### [Task requirements]
Pull every line that includes the word "will" from the data.

### [Record set]
★ ★ ★ ★ ★ ★ ★

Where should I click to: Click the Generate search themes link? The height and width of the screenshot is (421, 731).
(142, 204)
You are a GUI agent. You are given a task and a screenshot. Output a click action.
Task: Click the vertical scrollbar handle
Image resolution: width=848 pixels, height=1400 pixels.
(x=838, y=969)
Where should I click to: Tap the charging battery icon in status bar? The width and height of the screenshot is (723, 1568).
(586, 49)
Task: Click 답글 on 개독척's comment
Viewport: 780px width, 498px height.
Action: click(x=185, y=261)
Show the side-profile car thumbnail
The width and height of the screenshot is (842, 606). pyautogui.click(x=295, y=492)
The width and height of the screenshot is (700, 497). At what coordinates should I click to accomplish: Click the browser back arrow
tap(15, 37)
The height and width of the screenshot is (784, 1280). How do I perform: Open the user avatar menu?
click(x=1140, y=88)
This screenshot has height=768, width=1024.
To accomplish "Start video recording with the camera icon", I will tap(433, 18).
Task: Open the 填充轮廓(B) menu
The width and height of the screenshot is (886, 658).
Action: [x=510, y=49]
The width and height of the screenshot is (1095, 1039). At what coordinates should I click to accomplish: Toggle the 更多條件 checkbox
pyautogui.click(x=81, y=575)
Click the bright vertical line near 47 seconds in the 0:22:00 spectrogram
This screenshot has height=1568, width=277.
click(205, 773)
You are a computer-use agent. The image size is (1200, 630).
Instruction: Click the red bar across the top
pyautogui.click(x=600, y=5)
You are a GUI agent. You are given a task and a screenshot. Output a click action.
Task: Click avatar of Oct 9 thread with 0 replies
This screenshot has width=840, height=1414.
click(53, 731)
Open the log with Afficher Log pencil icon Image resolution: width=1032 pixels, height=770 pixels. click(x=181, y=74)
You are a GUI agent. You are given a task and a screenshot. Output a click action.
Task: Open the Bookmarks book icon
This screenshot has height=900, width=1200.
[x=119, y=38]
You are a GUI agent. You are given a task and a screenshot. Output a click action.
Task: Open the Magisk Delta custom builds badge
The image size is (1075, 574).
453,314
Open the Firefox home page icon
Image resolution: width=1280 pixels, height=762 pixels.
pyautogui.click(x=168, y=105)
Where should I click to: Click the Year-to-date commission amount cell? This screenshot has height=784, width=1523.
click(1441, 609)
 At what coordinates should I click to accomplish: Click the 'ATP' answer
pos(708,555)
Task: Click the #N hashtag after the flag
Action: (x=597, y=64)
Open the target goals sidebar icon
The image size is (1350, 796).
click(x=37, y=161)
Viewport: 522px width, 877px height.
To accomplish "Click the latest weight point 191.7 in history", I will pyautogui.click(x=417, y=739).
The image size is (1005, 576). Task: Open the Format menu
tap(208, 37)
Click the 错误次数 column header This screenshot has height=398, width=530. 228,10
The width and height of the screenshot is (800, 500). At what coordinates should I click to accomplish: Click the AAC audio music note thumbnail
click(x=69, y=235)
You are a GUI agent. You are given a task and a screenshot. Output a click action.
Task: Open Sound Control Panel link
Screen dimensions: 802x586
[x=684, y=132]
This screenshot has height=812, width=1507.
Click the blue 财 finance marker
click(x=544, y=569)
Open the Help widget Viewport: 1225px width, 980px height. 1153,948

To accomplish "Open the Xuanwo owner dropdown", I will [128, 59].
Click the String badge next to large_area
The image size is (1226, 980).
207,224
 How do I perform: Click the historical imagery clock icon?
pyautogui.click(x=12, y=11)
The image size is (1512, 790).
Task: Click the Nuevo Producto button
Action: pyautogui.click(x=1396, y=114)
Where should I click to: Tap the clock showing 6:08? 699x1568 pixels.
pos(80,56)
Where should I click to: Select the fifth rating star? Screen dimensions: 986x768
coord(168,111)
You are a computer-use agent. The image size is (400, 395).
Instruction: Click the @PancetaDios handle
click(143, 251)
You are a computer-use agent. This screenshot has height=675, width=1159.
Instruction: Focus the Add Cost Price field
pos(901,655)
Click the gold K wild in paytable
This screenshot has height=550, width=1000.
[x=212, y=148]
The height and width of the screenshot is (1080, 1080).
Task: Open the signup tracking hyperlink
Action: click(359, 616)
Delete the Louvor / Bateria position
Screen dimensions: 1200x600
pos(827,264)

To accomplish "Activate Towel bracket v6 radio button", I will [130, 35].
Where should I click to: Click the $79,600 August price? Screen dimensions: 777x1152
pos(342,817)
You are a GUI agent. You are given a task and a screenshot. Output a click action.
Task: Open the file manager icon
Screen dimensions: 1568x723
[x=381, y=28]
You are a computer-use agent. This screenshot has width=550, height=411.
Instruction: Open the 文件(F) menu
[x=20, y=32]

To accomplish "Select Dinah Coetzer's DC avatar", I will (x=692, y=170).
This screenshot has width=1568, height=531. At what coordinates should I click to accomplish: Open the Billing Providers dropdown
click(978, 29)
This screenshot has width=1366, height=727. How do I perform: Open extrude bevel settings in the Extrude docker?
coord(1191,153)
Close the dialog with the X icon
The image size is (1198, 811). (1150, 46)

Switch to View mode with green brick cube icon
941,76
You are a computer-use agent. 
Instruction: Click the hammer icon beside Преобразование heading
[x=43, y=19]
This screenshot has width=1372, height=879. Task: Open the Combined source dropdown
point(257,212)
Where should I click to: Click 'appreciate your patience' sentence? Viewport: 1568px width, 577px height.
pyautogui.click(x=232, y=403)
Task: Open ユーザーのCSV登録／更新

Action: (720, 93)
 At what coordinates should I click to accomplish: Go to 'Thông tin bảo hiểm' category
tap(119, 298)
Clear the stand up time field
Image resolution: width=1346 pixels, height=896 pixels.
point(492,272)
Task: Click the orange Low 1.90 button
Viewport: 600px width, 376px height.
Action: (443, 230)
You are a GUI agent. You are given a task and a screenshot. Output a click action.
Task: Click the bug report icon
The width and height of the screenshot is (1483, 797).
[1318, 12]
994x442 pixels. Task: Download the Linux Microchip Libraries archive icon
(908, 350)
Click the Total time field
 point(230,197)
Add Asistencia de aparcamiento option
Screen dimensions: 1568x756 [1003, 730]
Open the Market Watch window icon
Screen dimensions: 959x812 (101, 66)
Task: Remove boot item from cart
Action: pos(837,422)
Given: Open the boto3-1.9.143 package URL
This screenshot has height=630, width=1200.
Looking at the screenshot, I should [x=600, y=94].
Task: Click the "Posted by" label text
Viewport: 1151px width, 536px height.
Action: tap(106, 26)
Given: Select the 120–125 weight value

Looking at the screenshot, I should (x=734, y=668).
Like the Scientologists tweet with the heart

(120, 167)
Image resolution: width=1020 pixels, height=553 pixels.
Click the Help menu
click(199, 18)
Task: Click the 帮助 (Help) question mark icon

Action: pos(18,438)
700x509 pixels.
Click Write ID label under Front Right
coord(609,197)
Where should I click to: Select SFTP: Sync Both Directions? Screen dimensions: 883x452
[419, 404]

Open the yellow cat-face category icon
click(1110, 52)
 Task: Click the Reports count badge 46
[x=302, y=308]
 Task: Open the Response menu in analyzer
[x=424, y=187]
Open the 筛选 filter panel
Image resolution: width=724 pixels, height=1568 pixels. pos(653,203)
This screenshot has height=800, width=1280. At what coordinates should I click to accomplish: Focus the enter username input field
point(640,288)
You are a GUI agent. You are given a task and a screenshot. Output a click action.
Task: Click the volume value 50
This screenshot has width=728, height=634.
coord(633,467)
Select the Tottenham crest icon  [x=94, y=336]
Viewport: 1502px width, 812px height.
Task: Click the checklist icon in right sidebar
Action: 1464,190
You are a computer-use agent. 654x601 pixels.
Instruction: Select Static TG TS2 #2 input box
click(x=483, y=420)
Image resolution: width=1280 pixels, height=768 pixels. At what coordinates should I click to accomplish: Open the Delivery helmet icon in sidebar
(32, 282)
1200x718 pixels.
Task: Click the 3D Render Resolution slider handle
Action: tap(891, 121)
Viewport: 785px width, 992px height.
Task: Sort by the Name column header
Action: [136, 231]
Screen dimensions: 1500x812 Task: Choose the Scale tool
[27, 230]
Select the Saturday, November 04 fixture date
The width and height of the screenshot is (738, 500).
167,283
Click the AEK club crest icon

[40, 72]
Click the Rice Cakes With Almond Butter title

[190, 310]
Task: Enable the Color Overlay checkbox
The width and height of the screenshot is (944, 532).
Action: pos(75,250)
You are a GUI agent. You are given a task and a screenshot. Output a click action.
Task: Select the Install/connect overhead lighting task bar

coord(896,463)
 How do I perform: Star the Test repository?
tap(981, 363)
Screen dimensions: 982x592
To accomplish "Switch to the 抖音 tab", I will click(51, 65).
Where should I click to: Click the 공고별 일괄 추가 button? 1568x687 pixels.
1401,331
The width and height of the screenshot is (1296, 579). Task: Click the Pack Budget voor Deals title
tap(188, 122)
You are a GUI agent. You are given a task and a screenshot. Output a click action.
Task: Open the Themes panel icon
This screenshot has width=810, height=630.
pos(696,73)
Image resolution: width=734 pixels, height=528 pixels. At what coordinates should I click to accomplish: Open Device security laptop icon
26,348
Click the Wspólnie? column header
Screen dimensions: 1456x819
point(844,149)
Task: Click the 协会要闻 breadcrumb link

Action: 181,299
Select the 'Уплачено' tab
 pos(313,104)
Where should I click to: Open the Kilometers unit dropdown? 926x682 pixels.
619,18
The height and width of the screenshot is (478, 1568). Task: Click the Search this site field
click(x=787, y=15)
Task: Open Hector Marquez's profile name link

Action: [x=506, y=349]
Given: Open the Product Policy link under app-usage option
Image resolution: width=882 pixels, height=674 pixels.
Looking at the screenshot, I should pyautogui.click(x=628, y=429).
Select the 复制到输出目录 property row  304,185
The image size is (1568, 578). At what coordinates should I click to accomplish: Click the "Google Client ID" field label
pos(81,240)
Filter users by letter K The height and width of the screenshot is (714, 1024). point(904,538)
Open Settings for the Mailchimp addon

★ ★ ★ ★ ★ ★ ★

### [Worked solution]
To accomplish "Start video recording with the camera icon", I will tap(433, 18).
To accomplish "Click the latest weight point 191.7 in history", I will pyautogui.click(x=417, y=739).
To accomplish "Open the Xuanwo owner dropdown", I will [128, 59].
To accomplish "Activate Towel bracket v6 radio button", I will [130, 35].
To accomplish "Select Dinah Coetzer's DC avatar", I will (x=692, y=170).
To accomplish "Switch to the 抖音 tab", I will click(51, 65).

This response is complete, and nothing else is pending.